一、DNA 的片段化

典型的細胞凋亡以細胞核固縮、染色質DNA的特征性片段化為主要特征。細胞凋亡發生時，內源性核酸內切酶被激活DNA雙鏈被切成特征性的片段。

二、內源性核酸內切酶激活及其作用

早在20世紀70年代就已經發現在正常細胞中存在對Ca2+和 Mg2+依賴的內源性核酸內切酶，這種Ca2+、Mg2+依賴性核酸內切酶是一種雙鏈 DNA內切酶，這是一類與凋亡有關的核酸內切酶（deoxyribonuclease，DNase），統稱為凋亡性核酸內切酶（apoptotic endonuclease）。在細胞凋亡過程中，染色質DNA切割的任務由內源性核酸內切酶來完成。正常條件下，該酶可能以無活性的形式存在細胞核內，Ca2+、Mg2+可以增強其活性，Zn2+能抑制其活性。

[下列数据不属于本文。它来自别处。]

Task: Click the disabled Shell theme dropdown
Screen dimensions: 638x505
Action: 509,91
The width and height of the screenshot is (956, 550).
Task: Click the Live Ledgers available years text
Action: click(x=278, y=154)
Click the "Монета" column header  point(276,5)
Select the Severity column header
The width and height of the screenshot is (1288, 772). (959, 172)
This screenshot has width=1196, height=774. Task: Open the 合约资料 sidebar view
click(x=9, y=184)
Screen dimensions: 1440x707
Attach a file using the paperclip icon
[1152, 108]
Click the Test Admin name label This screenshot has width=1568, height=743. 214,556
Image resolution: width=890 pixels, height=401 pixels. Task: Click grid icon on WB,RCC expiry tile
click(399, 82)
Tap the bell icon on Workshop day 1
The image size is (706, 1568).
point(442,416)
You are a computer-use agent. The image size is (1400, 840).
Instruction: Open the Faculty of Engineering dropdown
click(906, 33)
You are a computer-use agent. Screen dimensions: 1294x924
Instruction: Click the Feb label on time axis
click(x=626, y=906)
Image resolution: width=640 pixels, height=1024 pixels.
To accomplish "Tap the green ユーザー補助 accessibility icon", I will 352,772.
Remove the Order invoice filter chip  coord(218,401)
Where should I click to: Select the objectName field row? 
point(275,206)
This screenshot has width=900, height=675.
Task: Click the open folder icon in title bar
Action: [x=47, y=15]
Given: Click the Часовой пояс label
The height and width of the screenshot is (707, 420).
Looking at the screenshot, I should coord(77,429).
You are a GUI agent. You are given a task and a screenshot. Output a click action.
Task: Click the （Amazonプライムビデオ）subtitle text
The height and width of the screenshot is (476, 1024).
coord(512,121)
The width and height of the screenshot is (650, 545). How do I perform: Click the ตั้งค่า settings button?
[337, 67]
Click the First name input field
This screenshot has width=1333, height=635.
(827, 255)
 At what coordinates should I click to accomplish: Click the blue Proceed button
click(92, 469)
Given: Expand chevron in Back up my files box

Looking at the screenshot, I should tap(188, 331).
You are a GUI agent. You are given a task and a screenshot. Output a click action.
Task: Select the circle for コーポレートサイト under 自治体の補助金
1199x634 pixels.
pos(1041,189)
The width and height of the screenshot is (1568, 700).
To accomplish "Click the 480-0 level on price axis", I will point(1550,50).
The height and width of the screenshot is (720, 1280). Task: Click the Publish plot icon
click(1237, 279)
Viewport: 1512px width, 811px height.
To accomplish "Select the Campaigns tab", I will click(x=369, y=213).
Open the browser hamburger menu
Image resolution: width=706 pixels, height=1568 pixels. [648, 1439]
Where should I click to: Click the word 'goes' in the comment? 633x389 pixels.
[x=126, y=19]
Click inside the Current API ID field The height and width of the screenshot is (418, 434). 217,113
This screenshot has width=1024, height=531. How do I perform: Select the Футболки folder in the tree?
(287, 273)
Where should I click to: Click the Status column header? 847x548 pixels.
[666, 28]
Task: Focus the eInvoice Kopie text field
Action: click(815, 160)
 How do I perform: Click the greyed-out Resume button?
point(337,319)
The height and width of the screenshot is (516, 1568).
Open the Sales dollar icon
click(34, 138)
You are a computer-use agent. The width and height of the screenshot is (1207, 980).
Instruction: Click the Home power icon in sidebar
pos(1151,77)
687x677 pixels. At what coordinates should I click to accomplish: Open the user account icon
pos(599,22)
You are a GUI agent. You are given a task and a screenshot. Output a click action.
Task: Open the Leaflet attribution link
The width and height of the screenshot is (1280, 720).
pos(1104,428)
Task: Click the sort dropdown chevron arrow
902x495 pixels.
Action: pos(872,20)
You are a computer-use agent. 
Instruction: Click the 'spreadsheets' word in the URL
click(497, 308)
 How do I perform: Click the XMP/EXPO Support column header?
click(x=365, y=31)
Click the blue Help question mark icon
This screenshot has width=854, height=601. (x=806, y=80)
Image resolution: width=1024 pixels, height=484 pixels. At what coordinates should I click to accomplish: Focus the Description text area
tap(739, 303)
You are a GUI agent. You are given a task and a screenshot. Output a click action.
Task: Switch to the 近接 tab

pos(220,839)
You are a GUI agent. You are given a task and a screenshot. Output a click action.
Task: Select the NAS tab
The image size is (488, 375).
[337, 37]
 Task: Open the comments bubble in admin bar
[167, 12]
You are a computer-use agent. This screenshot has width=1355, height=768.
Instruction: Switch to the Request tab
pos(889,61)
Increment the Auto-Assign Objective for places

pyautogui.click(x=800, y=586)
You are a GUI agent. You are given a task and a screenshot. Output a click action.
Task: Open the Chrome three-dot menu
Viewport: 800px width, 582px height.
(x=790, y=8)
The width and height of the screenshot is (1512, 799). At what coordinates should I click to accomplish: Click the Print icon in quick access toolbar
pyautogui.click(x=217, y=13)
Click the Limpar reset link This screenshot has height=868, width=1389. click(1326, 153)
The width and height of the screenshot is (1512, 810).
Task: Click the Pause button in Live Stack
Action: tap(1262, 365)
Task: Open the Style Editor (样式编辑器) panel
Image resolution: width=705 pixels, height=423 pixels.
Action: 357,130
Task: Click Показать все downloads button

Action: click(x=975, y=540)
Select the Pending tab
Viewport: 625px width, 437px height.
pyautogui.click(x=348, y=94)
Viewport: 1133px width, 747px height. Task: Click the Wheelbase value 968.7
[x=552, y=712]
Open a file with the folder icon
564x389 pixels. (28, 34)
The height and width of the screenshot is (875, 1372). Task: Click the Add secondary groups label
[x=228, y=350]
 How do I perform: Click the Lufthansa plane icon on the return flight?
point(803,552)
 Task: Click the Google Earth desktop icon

常見的有核酸內切酶Ⅰ（DNaseⅠ）、核酸內切酶Ⅰ（DNase Ⅱ）、Nuc-18等。經過這類酶切割后所產生的DNA最小單位為185bp，其余DNA片段為185bp的倍數（即185bp的寡聚體）。細胞內的 DNA經過此酶的消化，可以產生類似凋亡細胞的DNA降解現象。對DNA 的切割動力學分析表明，這種DNA降解片段可以在1~～2h內檢測到。DNA降解過程從細胞死亡前5h開始，到第24h，絕大多數凋亡細胞降解達到高峰。

1、DNaseⅠ

DNaseⅠ的相對分子質量為32000~37000，對Ca2+和 Mg2+具有依賴性，并且可能需要其他輔助因子的參與，因為純化的DNase Ⅰ不能產生DNA梯形條帶，但和核基質或血清孵育后，可以恢復其能促使DNA發生斷裂的生物學活性。DNaseⅠ的最適pH值為7.5（5.5～9.0）。其抑制劑有Zn2+、乙二胺四乙酸（ethylenediaminetetraacetic acid，EDTA）、二乙基焦磷酸鹽（diethylpyrocarbonate，DEPC）及肌動蛋白。DNase Ⅰ分布在細胞的內質網和核周的高爾基體內，對其如何進入細胞核內發揮作用目前未完-全闡明。

2、DNaseⅡ

DNaseⅡ的相對分子質量為29000，在細胞的溶酶體和細胞核內均發現有DNaseⅡ。DNaseⅡ為對Ca2+和Mg2+非依賴性的，純化的DNaseⅡ能夠使CHO細胞核出現 DNA梯形條帶。DNaseⅡ的最適pH值為5.5（3.0～7.0），需要在低pH值條件下激活。胞質酸化足以激活DNaseⅡ。DNaseⅡ的抑制劑有N-溴琥珀酰胺（N-bromosuccinamide，NBC）和金精三羧酸（aurintricarboxylic acid，ATA）。Zn2+不能夠抑制其活性，但Zn2+可以抑制胞質酸化，從而影響DNaseⅡ裂解DNA。

3、NUC18

NUC18是在地-塞-米-松誘導的大鼠凋亡胸腺細胞核中發現的，對Ca2+和Mg2+具有依賴性，是相對分子質量為18000的中性核酸內切酶，為環-孢-素A受體（cyclophilin）相關蛋白，此外，Ribeiro報道了一種取自脾臟細胞核，相對分子質量為27000的核酸酶，其最適pH值為8.0，對Ca2+和 Mg2+具有依賴性，可以被Zn2+和ATA所抑制。NUC18對糖皮質激素受體具有依賴性，其活性可被糖皮質激素受體拮抗劑RU486所抑制；其蛋白質的序列與環-孢-素A受體相關蛋白具有顯著類似性；在凋亡細胞中其酶解DNA時所產生的片段大于180bp，其在細胞凋亡中的作用有待進一步研究。

研究還發現，內源性核酸內切酶的活性可能與拓撲異構酶有關。目前已知細胞內有兩類拓撲異構酶，即TopoⅠ和TopoⅡ，其功能是在DNA上產生單鏈和雙鏈缺口，消除染色體 DNA 的阻力，但均不具有內切酶的活性。目前對TopoⅡ更加重視，因為有人提出它可能起著使染色體解旋的作用，這樣內切酶可以更加容易接近切割點。